About this task >>
Lift out, unaltered, the lines of the material below between the line holding "Task: Click Monitor under Host" and the line holding "Pause inspection with", counting both.

Extracted material >>

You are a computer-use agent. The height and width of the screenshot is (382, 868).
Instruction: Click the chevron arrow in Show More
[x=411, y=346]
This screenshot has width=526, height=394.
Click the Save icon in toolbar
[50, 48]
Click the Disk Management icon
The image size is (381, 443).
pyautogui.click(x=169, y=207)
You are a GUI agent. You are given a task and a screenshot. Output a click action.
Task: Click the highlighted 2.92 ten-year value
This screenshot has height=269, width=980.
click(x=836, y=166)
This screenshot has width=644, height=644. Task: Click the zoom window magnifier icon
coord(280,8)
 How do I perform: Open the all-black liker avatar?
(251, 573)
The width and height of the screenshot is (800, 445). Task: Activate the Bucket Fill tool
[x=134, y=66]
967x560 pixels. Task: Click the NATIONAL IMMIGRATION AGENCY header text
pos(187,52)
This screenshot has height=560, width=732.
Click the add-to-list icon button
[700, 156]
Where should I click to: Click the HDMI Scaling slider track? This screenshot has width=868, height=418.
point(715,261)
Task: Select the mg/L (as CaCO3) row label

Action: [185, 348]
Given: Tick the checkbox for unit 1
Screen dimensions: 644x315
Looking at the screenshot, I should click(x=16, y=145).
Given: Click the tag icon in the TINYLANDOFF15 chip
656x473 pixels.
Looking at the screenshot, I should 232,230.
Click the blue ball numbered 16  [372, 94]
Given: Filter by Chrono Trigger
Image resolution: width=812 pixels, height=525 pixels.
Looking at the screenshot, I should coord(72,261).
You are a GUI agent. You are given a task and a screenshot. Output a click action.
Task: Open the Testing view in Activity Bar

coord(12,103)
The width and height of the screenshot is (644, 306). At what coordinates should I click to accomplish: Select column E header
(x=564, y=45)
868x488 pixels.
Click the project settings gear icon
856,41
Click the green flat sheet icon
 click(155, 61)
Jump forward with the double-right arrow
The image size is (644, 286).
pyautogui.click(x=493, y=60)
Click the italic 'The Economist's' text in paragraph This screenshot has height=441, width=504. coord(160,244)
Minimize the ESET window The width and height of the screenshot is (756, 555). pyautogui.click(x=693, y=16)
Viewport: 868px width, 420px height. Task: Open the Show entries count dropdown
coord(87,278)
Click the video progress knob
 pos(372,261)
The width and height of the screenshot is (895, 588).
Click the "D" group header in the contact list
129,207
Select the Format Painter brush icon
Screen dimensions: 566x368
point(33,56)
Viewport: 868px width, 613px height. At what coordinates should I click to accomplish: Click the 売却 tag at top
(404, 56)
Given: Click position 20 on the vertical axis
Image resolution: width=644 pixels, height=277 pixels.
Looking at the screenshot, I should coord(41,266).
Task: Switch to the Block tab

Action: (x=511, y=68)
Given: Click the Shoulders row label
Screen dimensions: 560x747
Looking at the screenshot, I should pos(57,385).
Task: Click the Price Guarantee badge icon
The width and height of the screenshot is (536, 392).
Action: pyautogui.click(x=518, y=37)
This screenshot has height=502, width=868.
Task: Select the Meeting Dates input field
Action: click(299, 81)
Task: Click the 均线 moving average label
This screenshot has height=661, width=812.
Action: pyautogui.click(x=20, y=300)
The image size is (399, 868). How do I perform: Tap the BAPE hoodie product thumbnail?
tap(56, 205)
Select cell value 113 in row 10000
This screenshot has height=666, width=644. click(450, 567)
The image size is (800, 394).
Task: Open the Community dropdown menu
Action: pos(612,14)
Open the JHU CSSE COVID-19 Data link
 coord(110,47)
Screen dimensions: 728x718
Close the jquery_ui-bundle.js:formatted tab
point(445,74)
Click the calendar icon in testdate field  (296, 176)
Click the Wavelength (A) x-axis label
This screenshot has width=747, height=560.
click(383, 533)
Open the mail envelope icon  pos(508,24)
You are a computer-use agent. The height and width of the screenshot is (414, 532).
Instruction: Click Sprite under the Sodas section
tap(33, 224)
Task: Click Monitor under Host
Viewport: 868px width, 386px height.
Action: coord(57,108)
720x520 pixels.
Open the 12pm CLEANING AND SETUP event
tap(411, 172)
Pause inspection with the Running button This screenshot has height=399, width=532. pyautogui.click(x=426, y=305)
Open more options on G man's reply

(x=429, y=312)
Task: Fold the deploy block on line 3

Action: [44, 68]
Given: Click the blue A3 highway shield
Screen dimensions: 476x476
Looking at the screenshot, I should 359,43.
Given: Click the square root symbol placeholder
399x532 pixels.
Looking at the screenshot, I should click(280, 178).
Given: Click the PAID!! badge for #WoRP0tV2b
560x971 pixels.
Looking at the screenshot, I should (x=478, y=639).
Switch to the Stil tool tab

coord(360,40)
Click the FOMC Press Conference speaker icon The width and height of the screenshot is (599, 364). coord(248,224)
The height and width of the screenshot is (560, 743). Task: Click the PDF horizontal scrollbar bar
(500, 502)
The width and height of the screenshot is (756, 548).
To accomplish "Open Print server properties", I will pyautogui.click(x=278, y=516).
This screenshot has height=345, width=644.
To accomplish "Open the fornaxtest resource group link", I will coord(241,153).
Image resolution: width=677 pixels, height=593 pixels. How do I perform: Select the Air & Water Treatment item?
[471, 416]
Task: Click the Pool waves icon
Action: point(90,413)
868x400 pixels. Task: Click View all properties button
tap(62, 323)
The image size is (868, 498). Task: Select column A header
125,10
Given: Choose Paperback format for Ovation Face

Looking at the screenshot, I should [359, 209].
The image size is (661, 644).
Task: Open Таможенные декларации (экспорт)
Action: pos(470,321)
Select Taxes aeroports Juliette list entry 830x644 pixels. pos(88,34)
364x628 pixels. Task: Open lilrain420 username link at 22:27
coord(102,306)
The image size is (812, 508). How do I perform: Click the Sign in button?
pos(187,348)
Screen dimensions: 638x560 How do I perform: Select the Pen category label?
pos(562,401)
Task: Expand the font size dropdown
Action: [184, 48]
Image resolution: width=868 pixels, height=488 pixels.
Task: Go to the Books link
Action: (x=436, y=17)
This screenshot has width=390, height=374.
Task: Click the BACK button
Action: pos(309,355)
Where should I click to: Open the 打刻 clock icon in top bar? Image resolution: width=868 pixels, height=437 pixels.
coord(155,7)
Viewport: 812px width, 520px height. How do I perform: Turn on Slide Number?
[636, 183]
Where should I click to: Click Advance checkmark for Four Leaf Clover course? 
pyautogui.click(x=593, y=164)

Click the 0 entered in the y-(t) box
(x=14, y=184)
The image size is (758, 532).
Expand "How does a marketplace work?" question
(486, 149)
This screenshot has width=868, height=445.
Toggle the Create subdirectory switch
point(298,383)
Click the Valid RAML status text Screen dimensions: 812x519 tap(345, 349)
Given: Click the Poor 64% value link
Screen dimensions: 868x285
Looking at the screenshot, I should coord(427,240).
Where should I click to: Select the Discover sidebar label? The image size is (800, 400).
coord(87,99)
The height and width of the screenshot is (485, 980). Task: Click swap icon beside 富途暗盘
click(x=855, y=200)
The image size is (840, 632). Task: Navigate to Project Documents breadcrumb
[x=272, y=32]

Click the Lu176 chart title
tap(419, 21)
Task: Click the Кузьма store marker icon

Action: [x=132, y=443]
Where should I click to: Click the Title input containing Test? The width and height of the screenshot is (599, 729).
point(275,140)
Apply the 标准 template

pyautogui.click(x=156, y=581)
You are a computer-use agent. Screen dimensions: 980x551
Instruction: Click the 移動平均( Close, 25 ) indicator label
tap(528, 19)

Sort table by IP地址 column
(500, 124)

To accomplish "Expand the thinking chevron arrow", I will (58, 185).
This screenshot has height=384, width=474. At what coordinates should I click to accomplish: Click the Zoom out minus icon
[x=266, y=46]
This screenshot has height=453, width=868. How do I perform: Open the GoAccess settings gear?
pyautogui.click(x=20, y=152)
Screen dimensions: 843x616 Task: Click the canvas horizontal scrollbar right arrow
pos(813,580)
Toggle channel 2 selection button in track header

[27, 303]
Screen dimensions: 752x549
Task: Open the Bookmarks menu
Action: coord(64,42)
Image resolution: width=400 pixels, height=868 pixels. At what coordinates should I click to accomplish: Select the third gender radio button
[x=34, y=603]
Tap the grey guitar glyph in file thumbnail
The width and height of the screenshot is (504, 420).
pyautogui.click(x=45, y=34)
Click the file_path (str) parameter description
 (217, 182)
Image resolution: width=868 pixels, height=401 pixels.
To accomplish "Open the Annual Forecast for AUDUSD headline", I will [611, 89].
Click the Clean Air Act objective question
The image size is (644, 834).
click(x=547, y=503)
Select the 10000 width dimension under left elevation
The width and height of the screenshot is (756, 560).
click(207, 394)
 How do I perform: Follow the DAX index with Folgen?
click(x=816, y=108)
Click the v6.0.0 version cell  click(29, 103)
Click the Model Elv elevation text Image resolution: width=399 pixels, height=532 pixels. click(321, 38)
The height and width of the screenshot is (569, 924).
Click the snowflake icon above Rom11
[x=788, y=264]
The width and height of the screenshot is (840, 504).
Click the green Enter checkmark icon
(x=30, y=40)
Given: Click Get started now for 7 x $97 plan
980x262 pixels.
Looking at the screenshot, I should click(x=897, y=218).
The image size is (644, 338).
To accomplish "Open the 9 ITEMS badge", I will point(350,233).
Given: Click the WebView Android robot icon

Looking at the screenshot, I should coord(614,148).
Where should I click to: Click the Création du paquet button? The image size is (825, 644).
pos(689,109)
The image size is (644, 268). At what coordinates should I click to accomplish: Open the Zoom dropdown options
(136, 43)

Exercise answer >>
Task: Click Monitor under Host
Viewport: 868px width, 386px height.
Action: coord(57,108)
720x520 pixels.
Open the 12pm CLEANING AND SETUP event
tap(411, 172)
Pause inspection with the Running button This screenshot has height=399, width=532. pyautogui.click(x=426, y=305)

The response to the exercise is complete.